Arab countries will encourage the Syrian opposition to unite before they formally recognise them as a government-in-waiting, the foreign minister of Tunisia, which is hosting a meeting on Syria next week, has said.

A year into the revolt against Syria's President Bashar al-Assad, the Syrian National Council (SNC) has emerged as the international voice of the uprising but has yet to show a real command over grassroots activists and an armed insurgency.

Doubts over the SNC's authority inside Syria have been brought into focus by a 24 February meeting in Tunisia of the "Friends of Syria", organised by the Arab League to try to build international momentum against Assad.

The SNC hopes that recognition from Arab countries would crown it as the opposition government-in-waiting, just as foreign recognition of Libya's National Transitional Council last year helped rebels who eventually ousted Muammar Gaddafi.

But the SNC controls no territory in Syria and not all Arab countries are convinced that it represents the full spectrum of Syria's opposition.

Asked if there was a move towards SNC recognition, Tunisian Foreign Minister Rafik Abdesslem said: "There is a move towards supporting dialogue among the different Syrian factions so that it is the effective representative of the Syrian revolution and representative of all parts of the Syrian people.

"If this representation happens and this level of Syrian national consensus is reached then we would have no objection to recognising the SNC ... I don't think this position is specific to Tunisia, but one that includes Arab countries and many countries," he told a news conference.

Renewed bombardment of Homs

Meanwhile, Syrian President Bashar al-Assad's forces, disregarding United Nations condemnation of their violent suppression of a nationwide revolt, have renewed a bombardment of the opposition stronghold of Homs and attacks on rebels in Deraa.

Demonstrations against President Assad were reported by activists in several cities across Syria, including the capital Damascus and the commercial hub Aleppo, after Friday Muslim prayers despite the threat of violence from security forces.

China's vice foreign minister, Zhai Jun, arrived in Damascus in a show of support for Mr Assad after the UN General Assembly passed a resolution telling the increasingly isolated president to halt the crackdown and surrender power.

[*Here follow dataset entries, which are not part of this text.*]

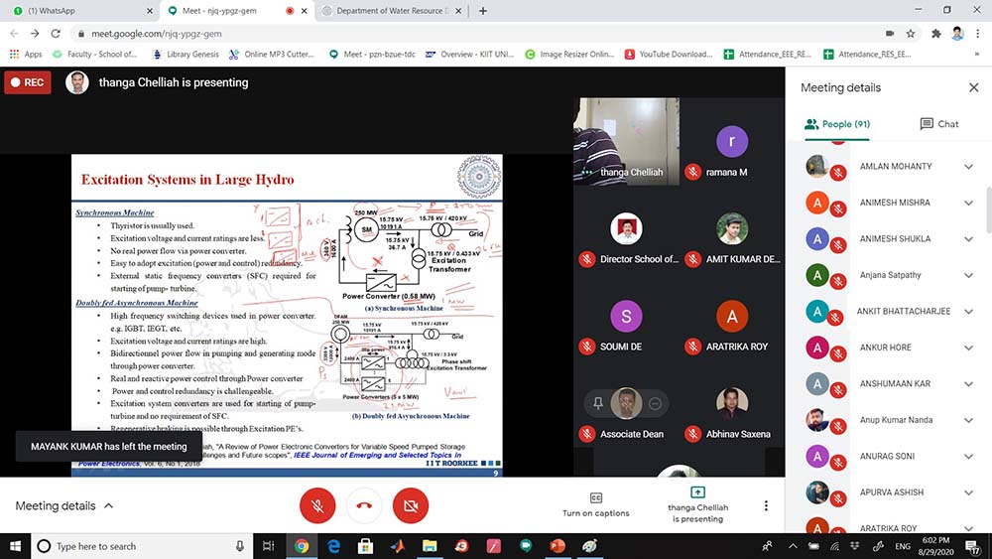Open the three-dot more options menu
The width and height of the screenshot is (992, 559).
tap(766, 505)
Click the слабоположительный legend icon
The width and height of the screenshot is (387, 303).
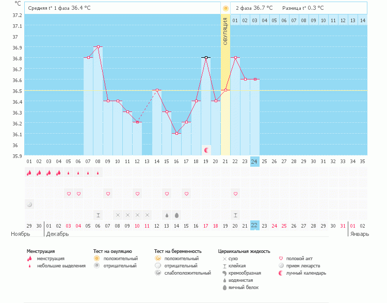157,273
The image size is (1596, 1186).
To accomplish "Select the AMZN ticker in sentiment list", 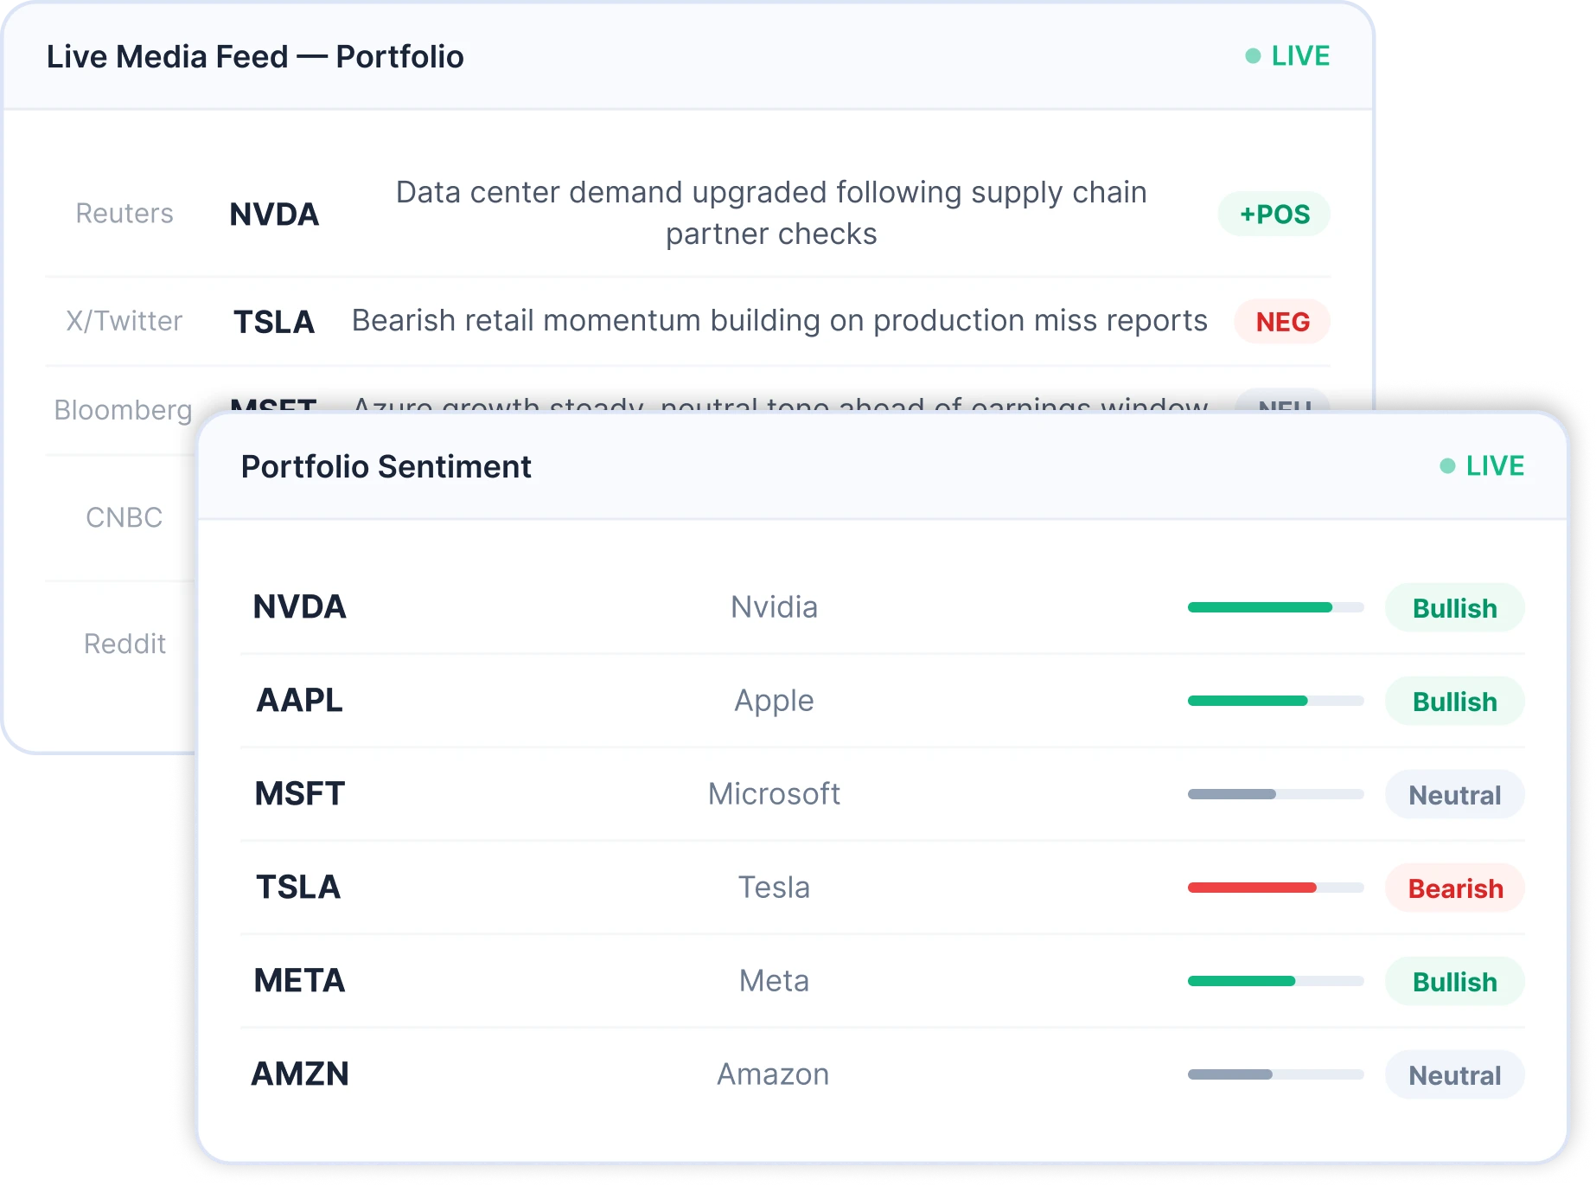I will pyautogui.click(x=299, y=1074).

China, along with Russia, had voted against the motion and says Syria must be allowed to resolve its problems without being dictated terms by foreign powers.

Its stance on Syria will "withstand the test of history", Foreign Ministry spokesman Liu Weimin said in Beijing.

Mr Zhai said before leaving for Damascus: "China does not approve of the use of force to interfere in Syria or the forceful pushing of a so-called regime change."

Even as Mr Zhai landed in Damascus, government forces pummelled opposition-held areas of the strategic western city of Homs, now under fire for two weeks.

An intense bombardment hit the mainly Sunni Muslim area of Baba Amro after Alawite-led troops, backed by armour, advanced from neighbouring Inshaat, opposition activists there said.

In Deraa, a city on the Jordanian border where the revolt erupted nearly a year ago, explosions and machinegun fire echoed through districts under attack by troops, residents said.

The military has also opened a new offensive in Hama, a city with a bloody history of resistance to President Assad's late father.